South Africa Trade Surplus Beats Expectations in December


South Africa posted a trade surplus of ZAR 12.04 billion in December of 2016 compared to an upwardly revised ZAR 1.68 billion deficit in November and well above market forecasts of a ZAR 6 billion surplus. Imports slumped 19.6 percent, mainly due to lower purchases of original equipment components and machinery & electronics. Exports went down at a slower 6.1 percent, due to sales of vehicles & transport equipment and machinery & electronics.

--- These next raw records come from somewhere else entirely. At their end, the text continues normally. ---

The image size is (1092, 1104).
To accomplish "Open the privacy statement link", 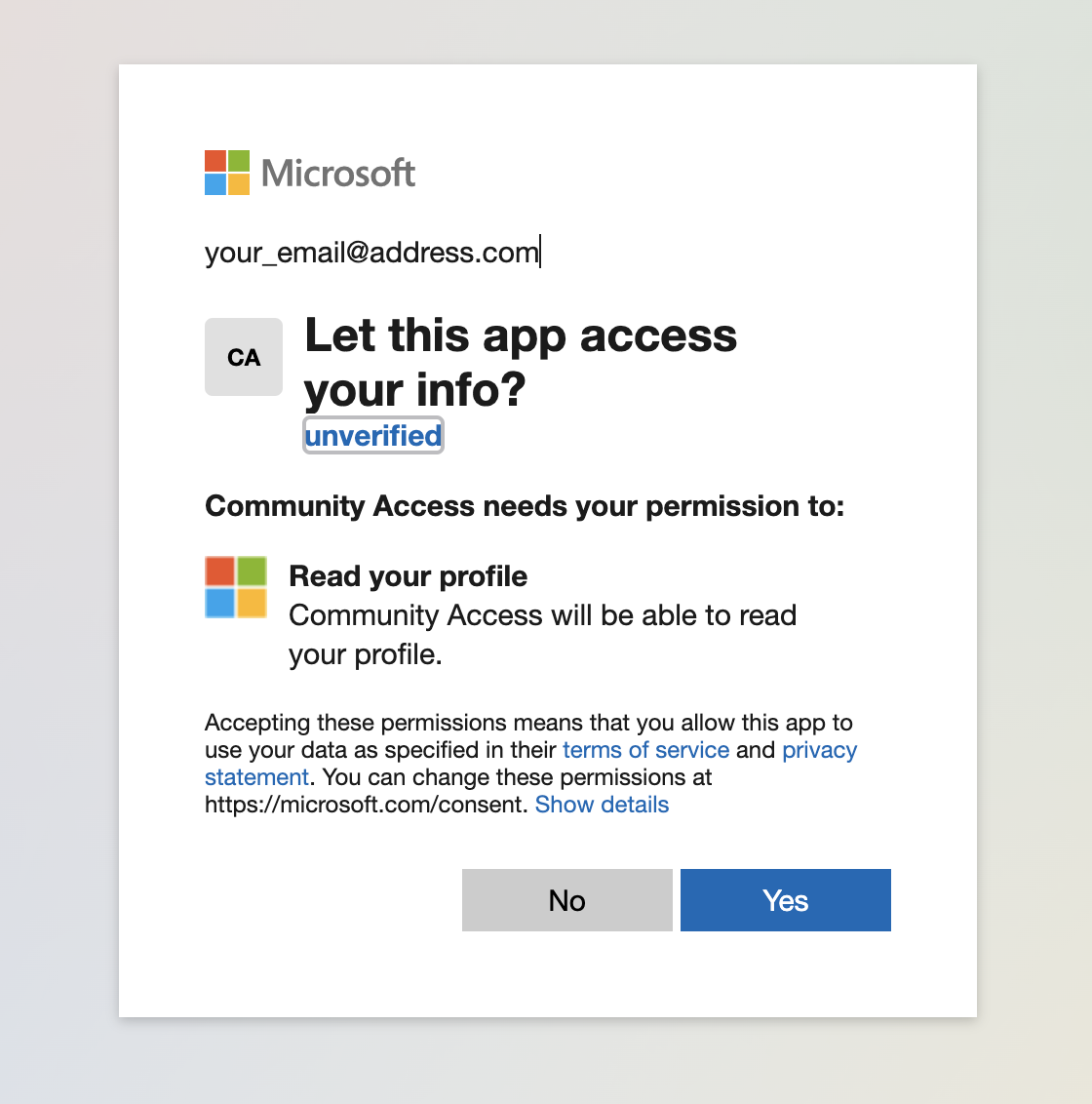I will click(x=819, y=750).
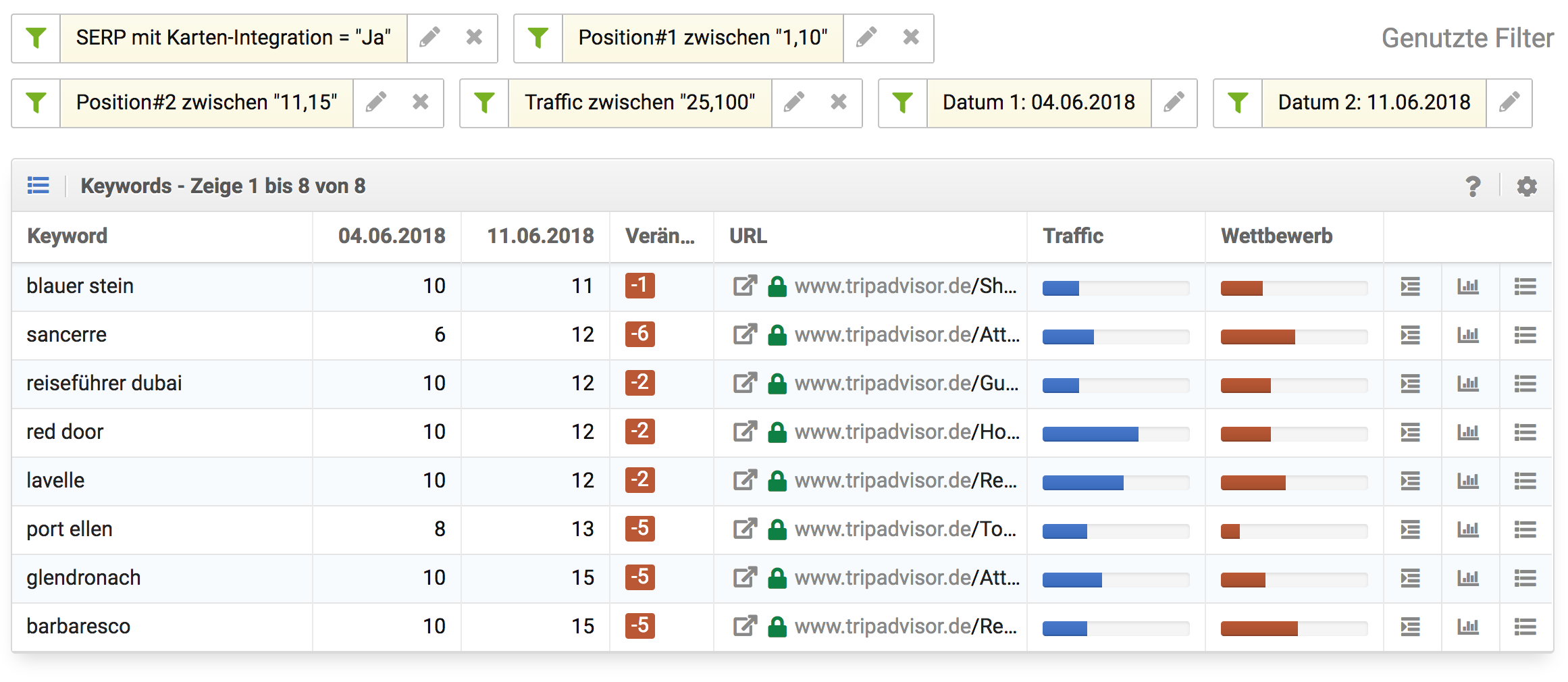This screenshot has width=1568, height=682.
Task: Click the keywords list menu icon
Action: [x=38, y=186]
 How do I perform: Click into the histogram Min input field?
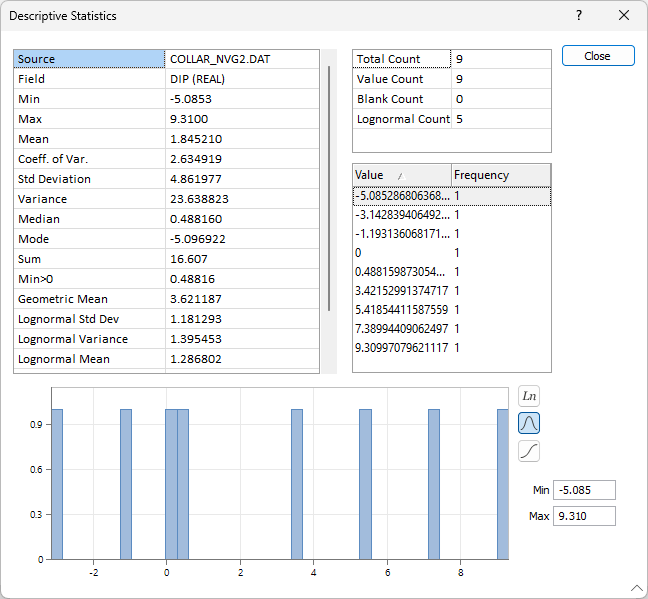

Imports fell to ZAR 81 billion, as purchases went down for: machinery & electronics (-24 percent), equipment components (-53 percent), chemical products (-20 percent), base metals (-29 percent), textiles (-38 percent) and plastic & rubber (-30 percent). Meanwhile, mineral products imports rose 10 percent. Imports came mainly from China (16.9 percent of total imports), Germany (8.3 percent), Saudi Arabia (6.9 percent), the US (6.9 percent) and France (6.6 percent). 

Exports declined to 93 billion mainly driven by lower sales of vehicles & transport equipment (-35 percent), machinery & electronics (-16 percent), precious metals & stones (-6 percent), base metals (-8 percent) and prepare foodstuff (-14 percent). By contrast, sales rose for vegetable products (+34 percent) and mineral products (+15 percent). Major destinations for exports were China (11.5 percent of total exports), Germany (6.1 percent), the US (5.4 percent), Botswana (4.5percent) and Japan (4.5 percent).

Considering full 2016, the trade deficit shrank to ZAR 2.92 billion compared to ZAR 52.18 billion in 2015, as exports went up 5.8 percent and imports grew at a much slower 1 percent.

Excluding trade with neighboring Botswana, Lesotho, Namibia and Swaziland, the country posted a trade gap of ZAR 3.64 billion in December. From January to December, the trade deficit was ZAR 109.72 billion, compared to a ZAR 157.9 billion gap in 2015.